DATA TO USE:
--- start ---
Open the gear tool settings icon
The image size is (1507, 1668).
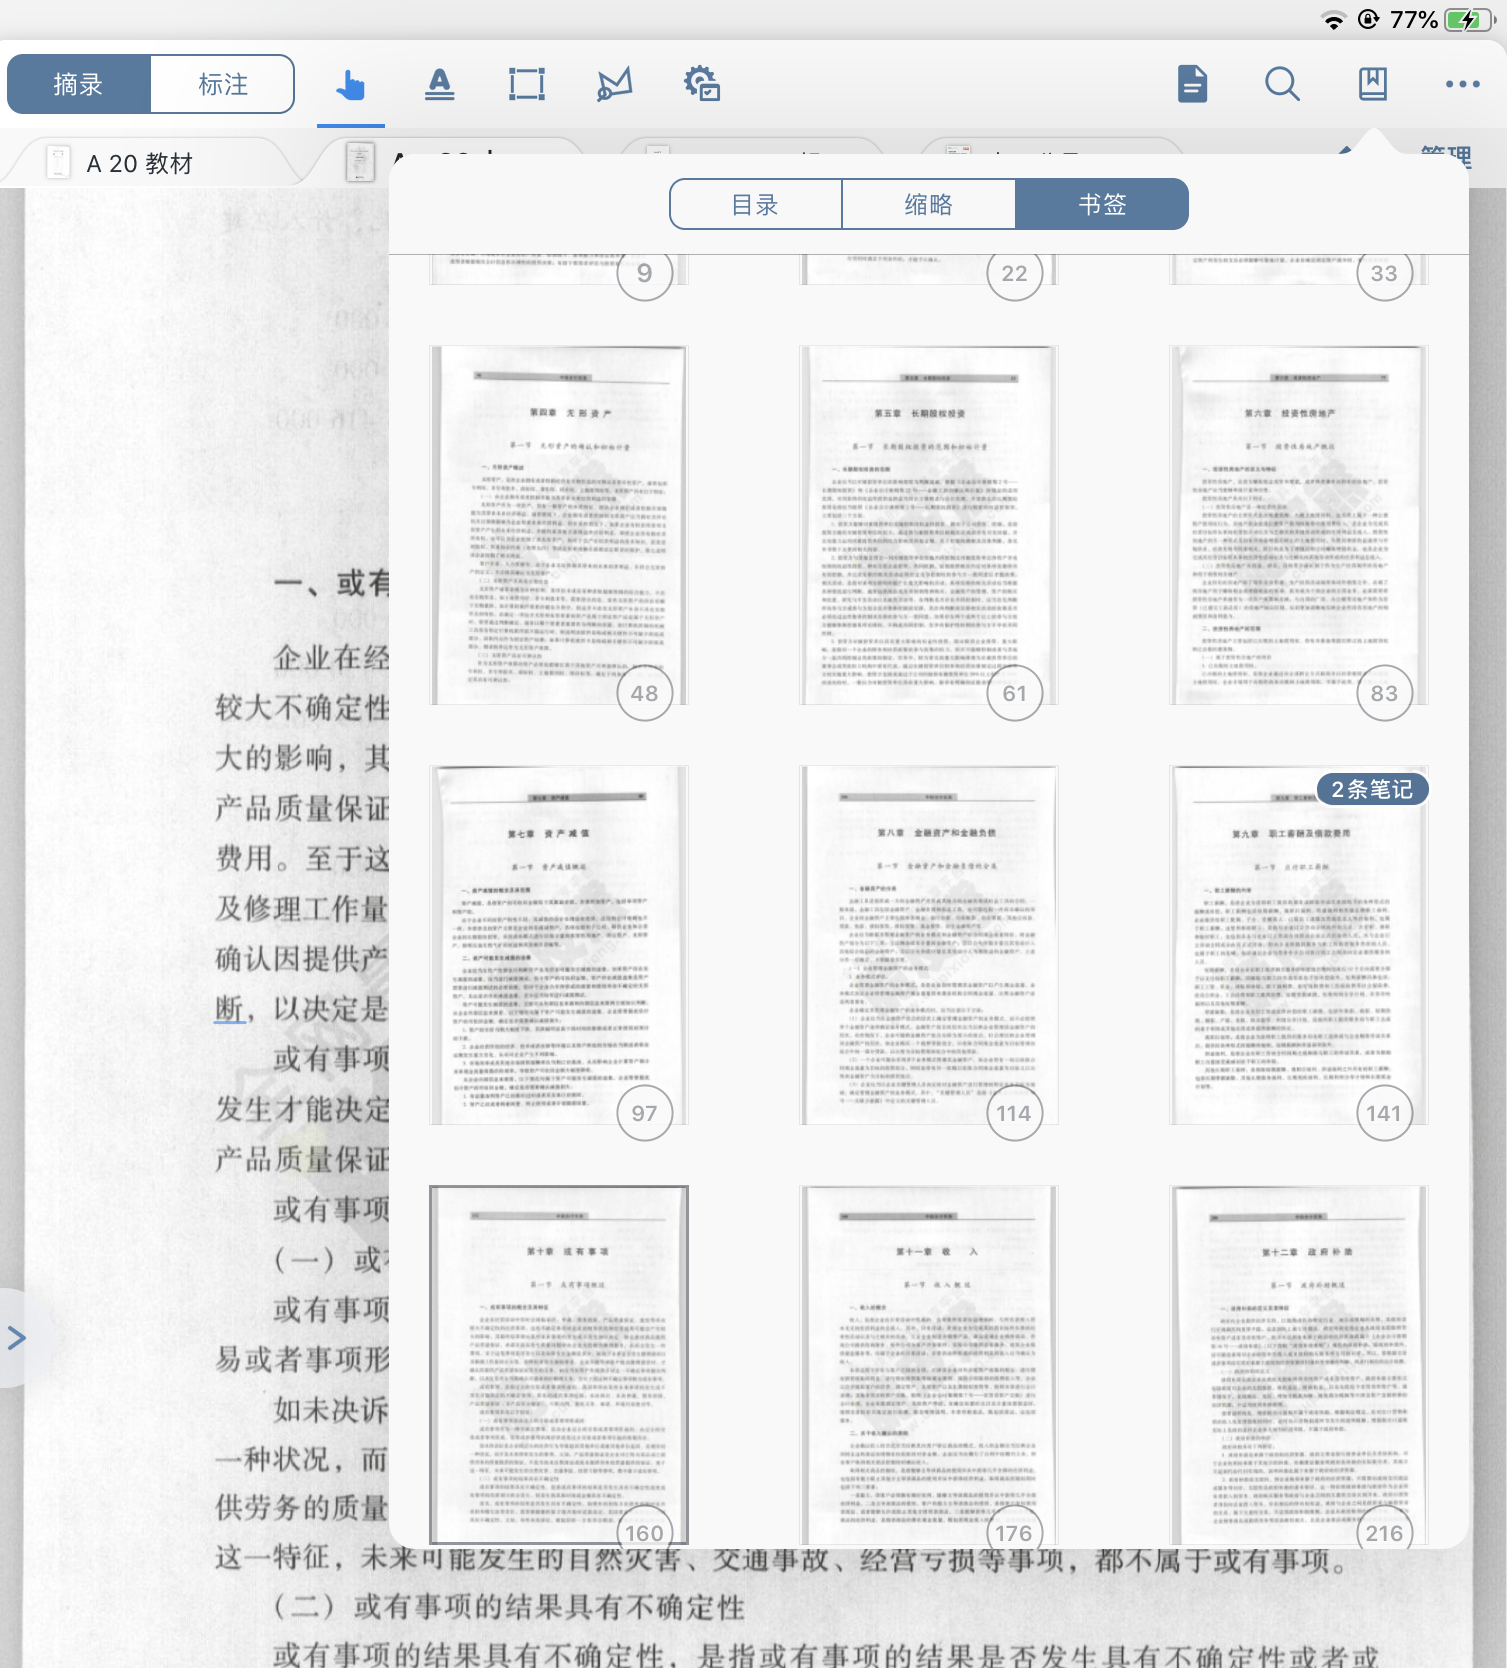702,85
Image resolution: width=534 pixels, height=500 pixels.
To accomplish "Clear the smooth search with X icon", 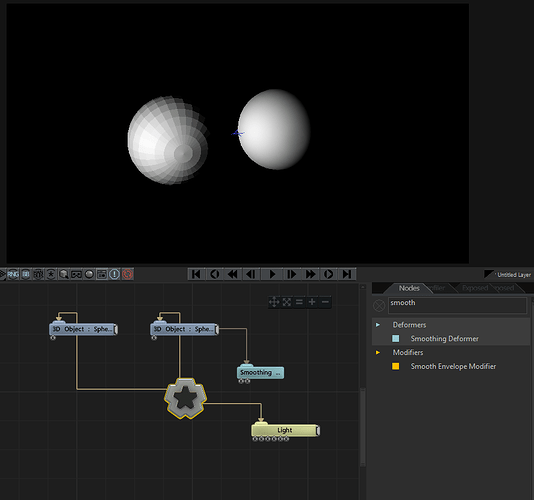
--- end ---
--- start ---
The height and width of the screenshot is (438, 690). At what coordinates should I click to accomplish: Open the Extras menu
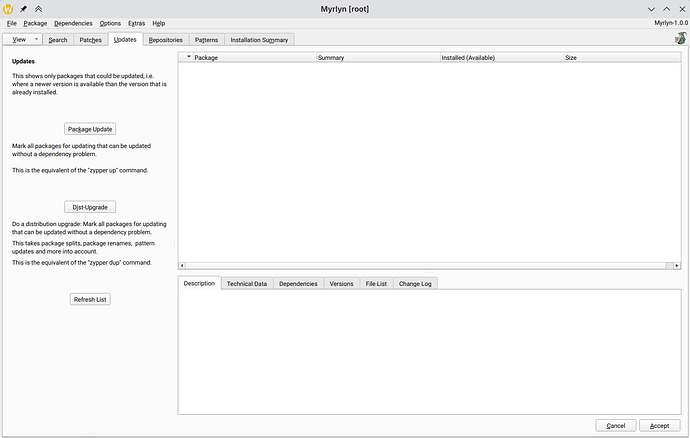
--- end ---
--- start ---
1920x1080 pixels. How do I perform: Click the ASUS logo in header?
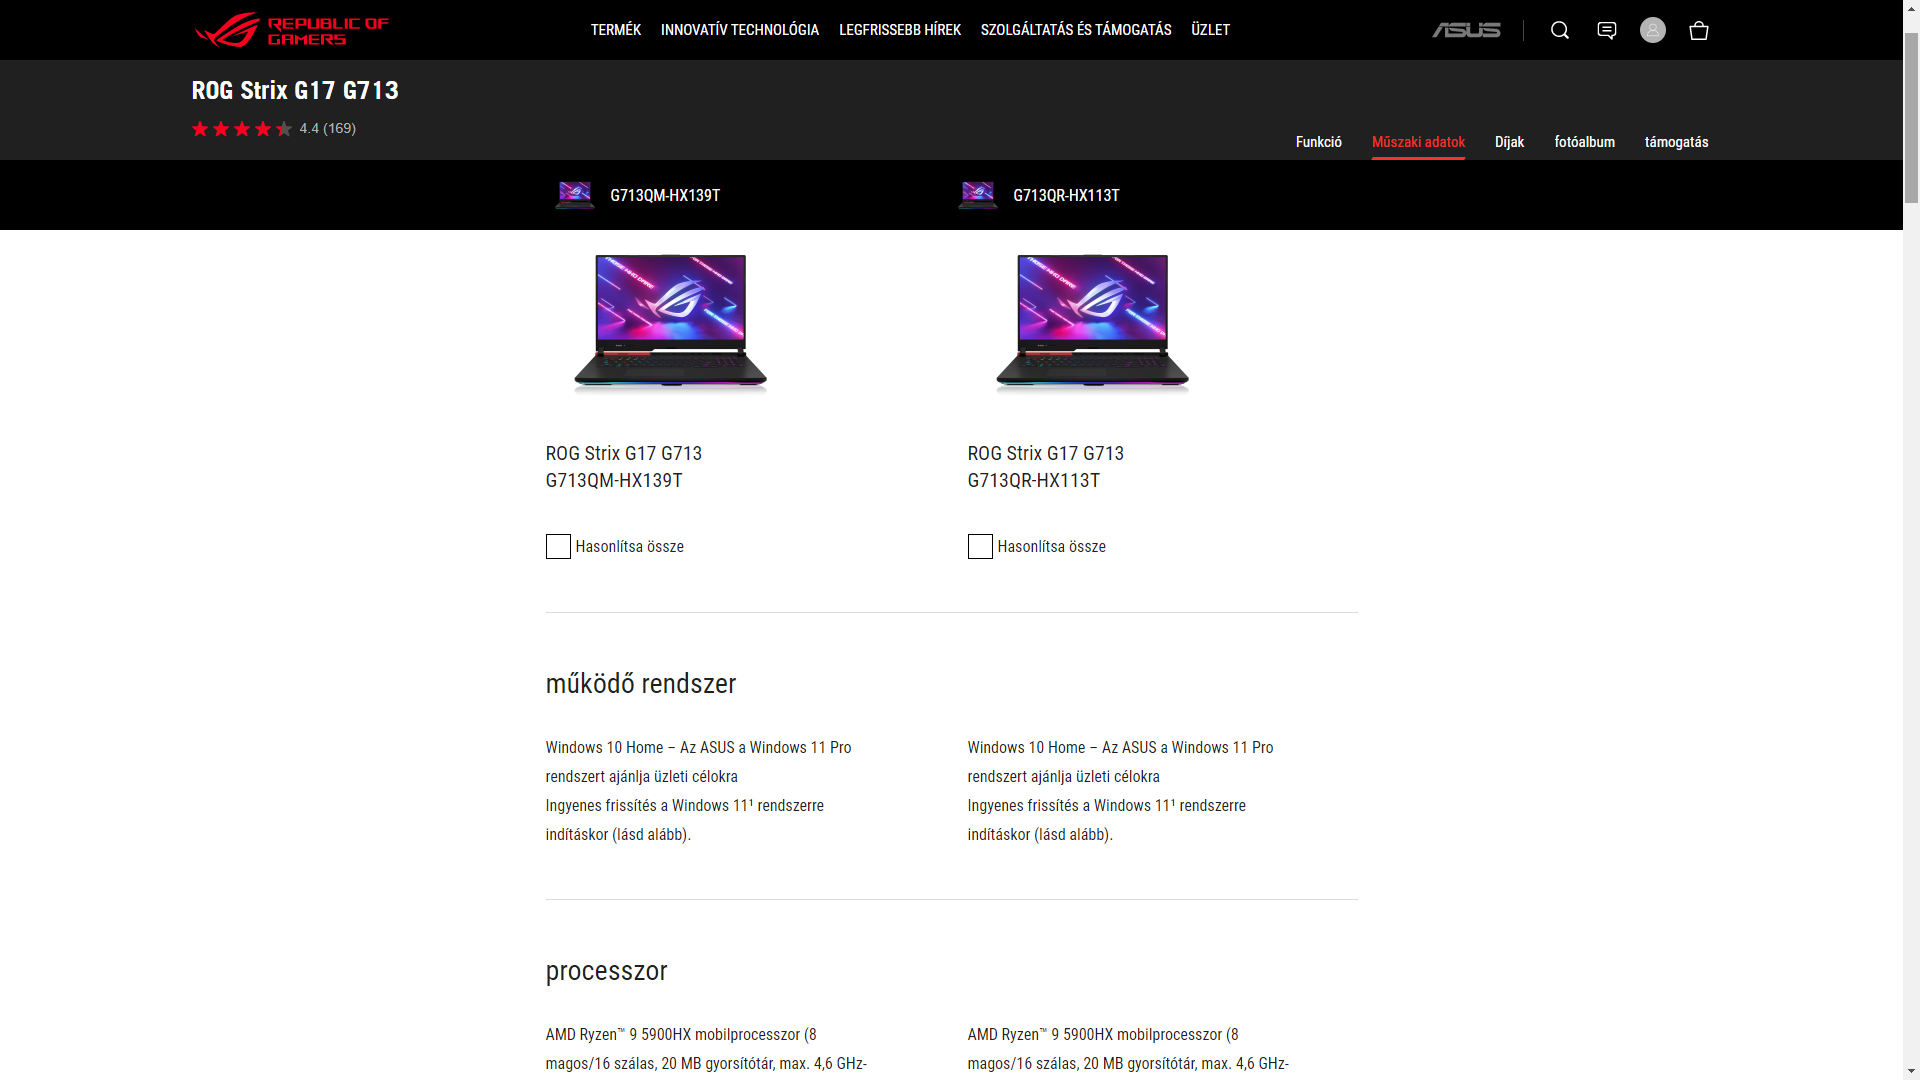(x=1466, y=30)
--- end ---
WRITTEN PROBLEM:
Copy out again, word for word, the records from the line containing "Open the gear tool settings icon" through the line containing "the smooth search", including both of those lines. Leave the pictures out.

RESULT OF THE TASK:
Open the gear tool settings icon
The image size is (1507, 1668).
702,85
Image resolution: width=534 pixels, height=500 pixels.
To accomplish "Clear the smooth search with X icon", 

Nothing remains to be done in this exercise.